Dunedin cruise image soured

Craig Harris
Craig Harris
Dunedin's reputation with cruise lines is among the world's worst, and behind the soured image are badly behaved tour operators, Cruise New Zealand says.

Complaints have been made about tour operators fighting among themselves, sleeping in vehicles to secure prime wharf positions and being abusive to cruise passengers at Port Chalmers. Accordingly, Port Otago has banned operators from the wharf for the next summer cruise season.

Cruise New Zealand chairman Craig Harris said allowing tour operators to solicit business on the wharf at Port Chalmers ''perplexed'' cruise lines. The move to deny wharf access was ''certainly a fundamental step in the right direction''.

"I have just come back from the United States, where 11 cruise lines harangued me about what was happening on the wharf in Dunedin.

"Nowhere else in the world are tour operators allowed on the wharf, and for good reason,'' Mr Harris said.

Cruise lines paid to berth at ports and expected a high level of security for passengers and crew.

They also expected passengers to move freely between cruise ships and destinations without being harassed by tour operators, Mr Harris said.

No other ports in New Zealand allowed private tour operators on wharves.

Vincent George Travel co-director Rosann Connolly, of Dunedin, said she had witnessed ''unruly behaviour'' by a handful of other operators. The changes had some disadvantages but, overall, were positive, she said.

"It will put the cowboys back on the ranch.''

Bus and Coach Association Otago/Southland branch chairman Malcolm Budd was pleased problems at the wharf had been recognised and addressed.

"Our association was appalled by what was happening - every Tom, Dick and Harry was hiring vans and going down to the wharf to make a quick buck,'' he said.

"It's a huge industry ... and a minority of private operators was jeopardising it,'' he said.

Last year, Cruise New Zealand estimated the 2012-13 cruise season would generate $42.8 million for Otago and account for 799 jobs in the region.

Tourism Dunedin chief executive Hamish Saxton said it was an ''overstatement'' Dunedin had a bad reputation as a cruise destination and the ''excellent'' efforts last year to deal with increased passenger and crew numbers should not be undermined by some ''minor incidents''.
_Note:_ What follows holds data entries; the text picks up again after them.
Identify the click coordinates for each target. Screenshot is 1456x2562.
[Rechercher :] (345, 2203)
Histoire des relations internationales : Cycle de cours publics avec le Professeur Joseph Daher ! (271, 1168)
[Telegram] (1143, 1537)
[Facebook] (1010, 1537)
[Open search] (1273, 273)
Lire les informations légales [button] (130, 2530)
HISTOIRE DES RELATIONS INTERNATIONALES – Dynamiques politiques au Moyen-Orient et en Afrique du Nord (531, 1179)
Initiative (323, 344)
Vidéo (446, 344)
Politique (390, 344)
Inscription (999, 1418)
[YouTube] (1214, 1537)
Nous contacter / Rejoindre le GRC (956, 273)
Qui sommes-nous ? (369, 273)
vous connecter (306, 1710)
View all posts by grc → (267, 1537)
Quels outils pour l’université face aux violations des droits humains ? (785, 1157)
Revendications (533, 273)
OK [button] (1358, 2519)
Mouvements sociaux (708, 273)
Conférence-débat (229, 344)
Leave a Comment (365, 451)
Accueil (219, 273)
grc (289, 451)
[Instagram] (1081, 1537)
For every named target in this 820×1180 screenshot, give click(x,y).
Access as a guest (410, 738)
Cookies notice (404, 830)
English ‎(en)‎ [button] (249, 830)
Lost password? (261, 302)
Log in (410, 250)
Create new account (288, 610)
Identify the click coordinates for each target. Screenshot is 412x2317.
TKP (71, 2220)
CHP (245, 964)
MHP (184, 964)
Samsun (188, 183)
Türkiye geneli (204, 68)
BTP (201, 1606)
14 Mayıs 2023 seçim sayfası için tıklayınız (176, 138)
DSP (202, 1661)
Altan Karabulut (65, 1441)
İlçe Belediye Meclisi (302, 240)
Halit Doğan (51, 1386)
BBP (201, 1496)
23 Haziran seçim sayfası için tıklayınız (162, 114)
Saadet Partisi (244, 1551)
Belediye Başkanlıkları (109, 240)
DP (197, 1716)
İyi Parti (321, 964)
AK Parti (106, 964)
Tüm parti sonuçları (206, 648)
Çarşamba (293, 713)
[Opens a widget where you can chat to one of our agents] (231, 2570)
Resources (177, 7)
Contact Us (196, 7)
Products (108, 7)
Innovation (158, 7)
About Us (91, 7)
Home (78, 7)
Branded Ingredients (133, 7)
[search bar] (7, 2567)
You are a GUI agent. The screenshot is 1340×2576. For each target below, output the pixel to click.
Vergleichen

Dunedin Host board cruise representative Andrew Whiley said the city had always done ''extremely'' well in welcoming visitors, which had to be maintained. ''It's just the bottom third which could be better and help lift the bar.''

Dunedin Mayor Dave Cull welcomed the changes.

"It's a very valuable industry for the city and cruise passengers are welcome guests, so it's regrettable if the first people they meet are rogues and scoundrels trying to fleece them for money,'' he said.

Port Otago commercial manager Peter Brown said a ''small minority'' of tour operators was at fault.

Up to 47 tour providers accessed the wharf each cruise day during the 2012-13 season.

Last year, more than 400 people went through a cruise accreditation programme for tour operators, developed to ensure standards of service were maintained.

But the season was ''the worst on record'' for operator behaviour on the wharf.

Port Otago received complaints directly from passengers, cruise lines and other tour operators, as well as an expression of concern from Cruise New Zealand.

Some operators ''presented poorly'' after sleeping in their vehicles outside Port Otago gates, fought among themselves, abused passengers, delayed tours to secure more passengers and changed tour itineraries after passengers had paid for specific tours.

Some taxi drivers accessed the wharf, as taxis then changed their operation to tour providers, Mr Brown said.

It reflected badly on Port Otago, as well as Port Chalmers and Dunedin as a cruise destination, he said.

''The key thing for us is we have to provide a good experience for passengers and present a good front for Dunedin and Port Chalmers.''

From October, i-site staff will operate a marquee on the wharf to welcome passengers and organise tours.

They will collect payments, take a 12.5% commission and call tour operators to pick up paid passengers.

Before the season starts, all tour operators must register and undergo ''familiarisation'' with i-site staff, detailing tour itineraries, employees, minimum party sizes and vehicles used.

They must comply with operating guidelines set by i-site staff and wait outside the port gate until called.

All passengers not already booked on train or cruise ship tours will be channelled through the i-site marquee when leaving the wharf.

Taxis must wait outside the wharf at a designated area on Beach St and passenger drop-offs on the wharf must be permitted by ship masters.

''Business has mushroomed; far more operators are interested in being part of it and we've put a more professional structure,'' Mr Brown said.

To date, 84 cruise-ship bookings had been confirmed for the coming season. Last season, there were 89 bookings.

Dunedin i-site manager Louise van de Vlierd, who welcomed the new rules, said staff and resources would be shuffled to manage the extra workload.